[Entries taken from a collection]
>>

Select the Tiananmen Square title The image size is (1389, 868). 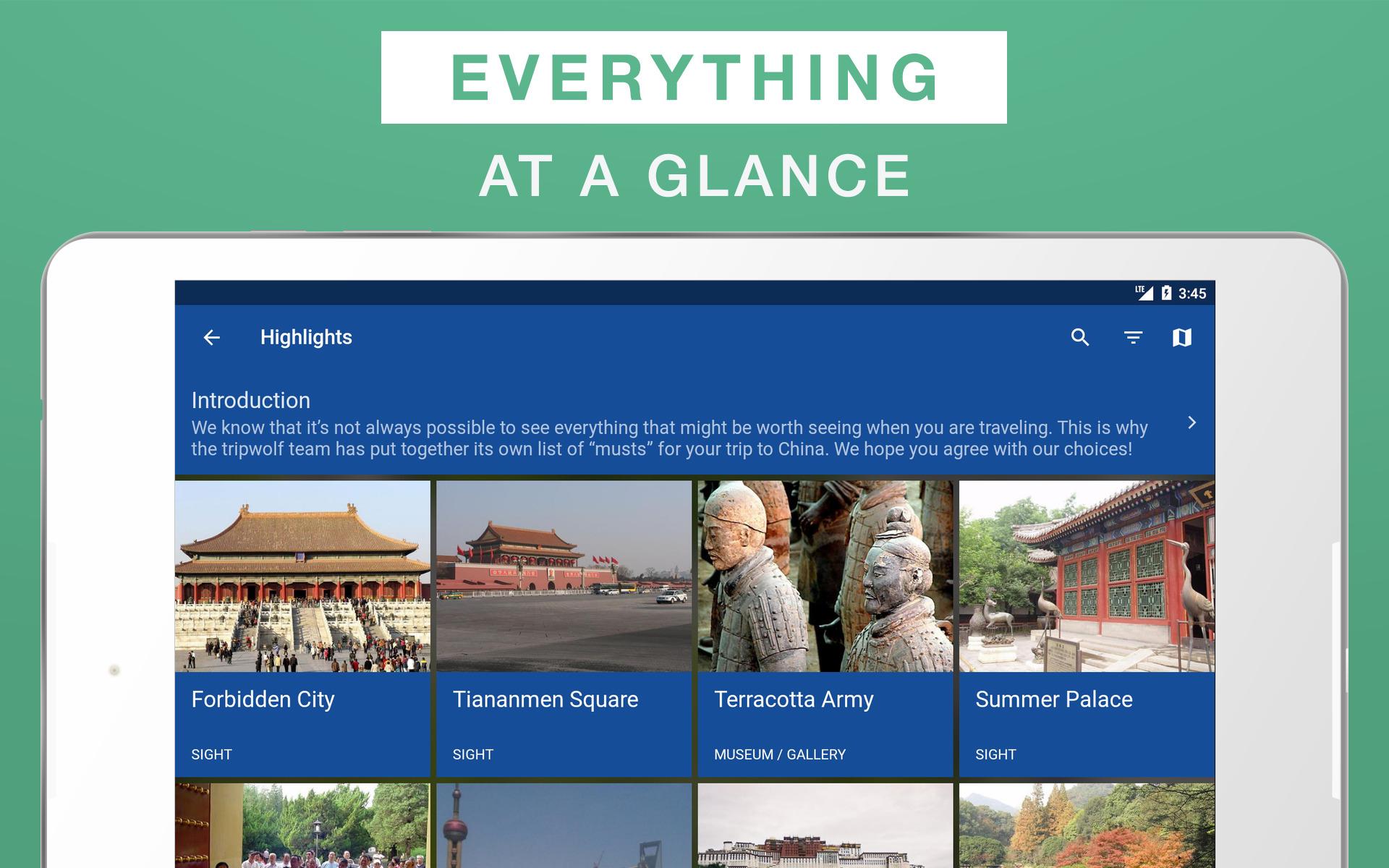[545, 699]
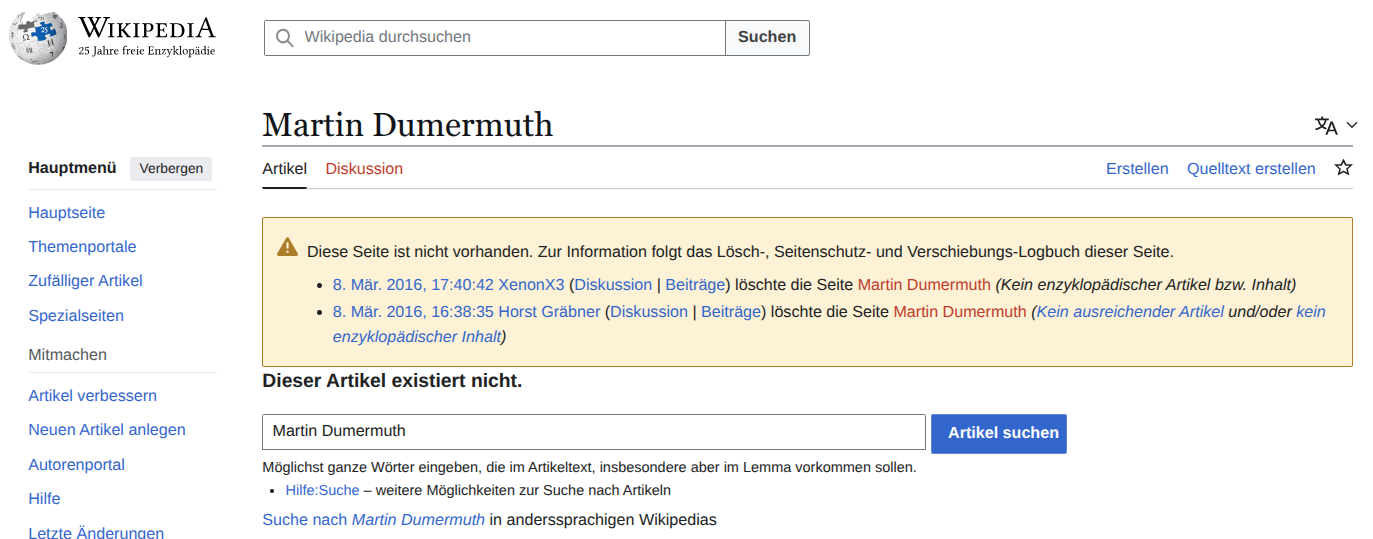
Task: Hide the Hauptmenü with Verbergen
Action: click(x=171, y=168)
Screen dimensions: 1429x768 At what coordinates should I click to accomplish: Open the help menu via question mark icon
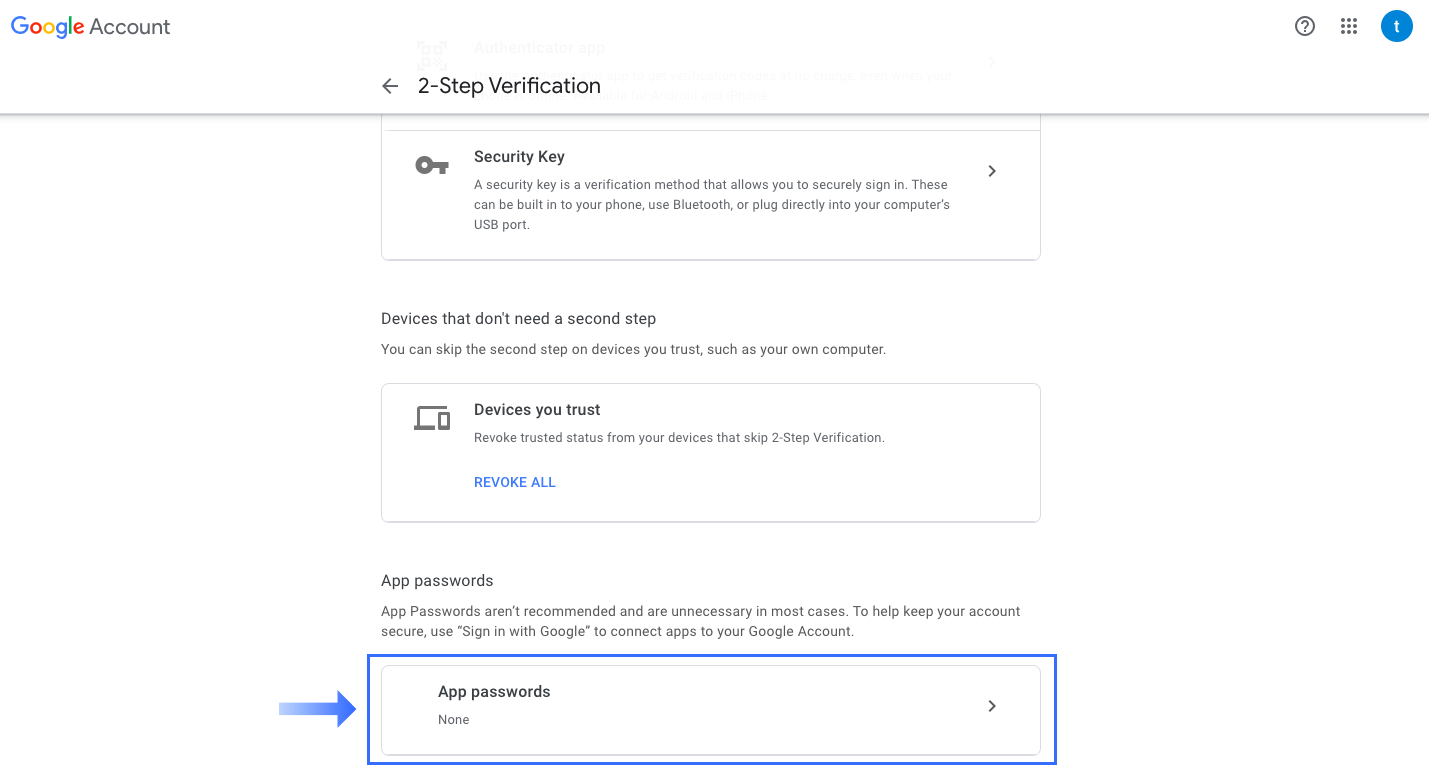(1304, 26)
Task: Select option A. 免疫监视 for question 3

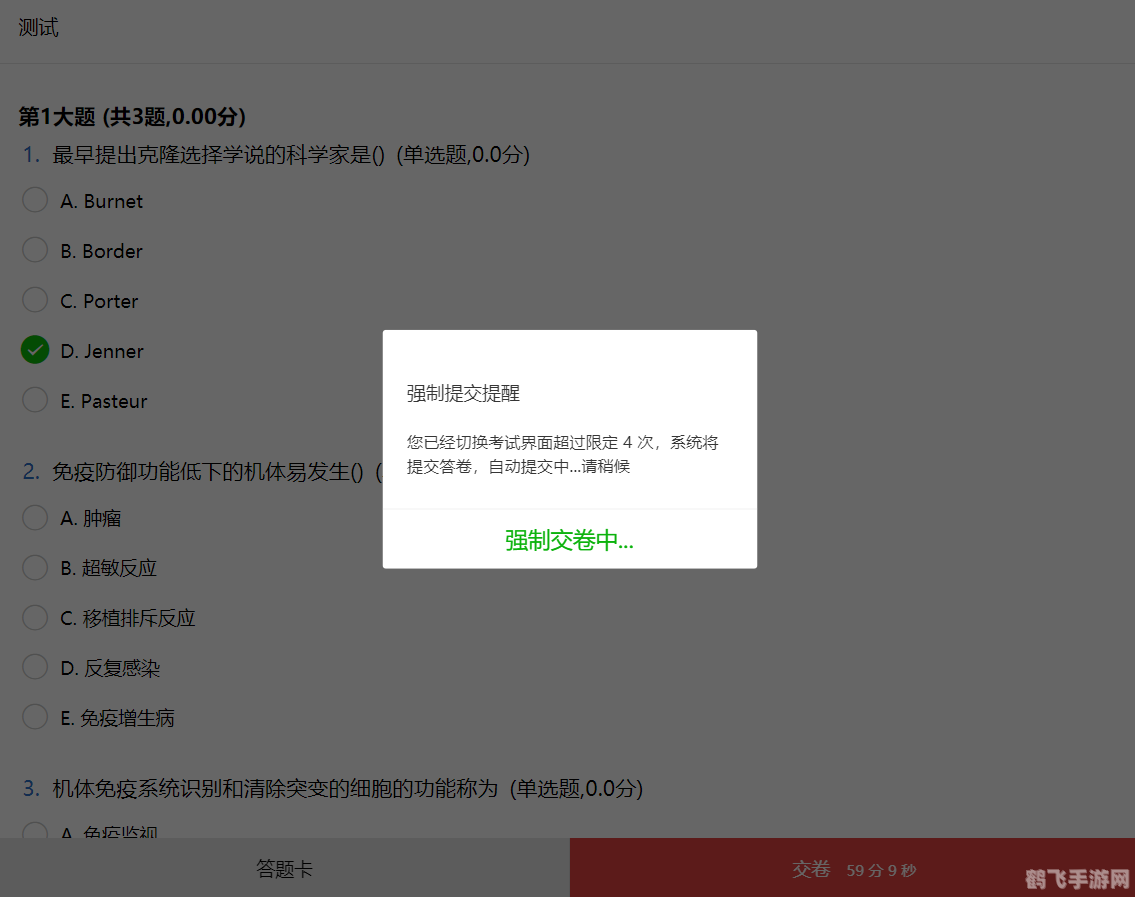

<<

How to complete this task. Your output should consist solely of the lines from the line containing "Screen dimensions: 1429x768" through the end of the data above, copied exactly, with images removed.

Exercise output.
Screen dimensions: 1429x768 At what coordinates should I click to accomplish: Open the help menu via question mark icon
(1304, 26)
Task: Select option A. 免疫监视 for question 3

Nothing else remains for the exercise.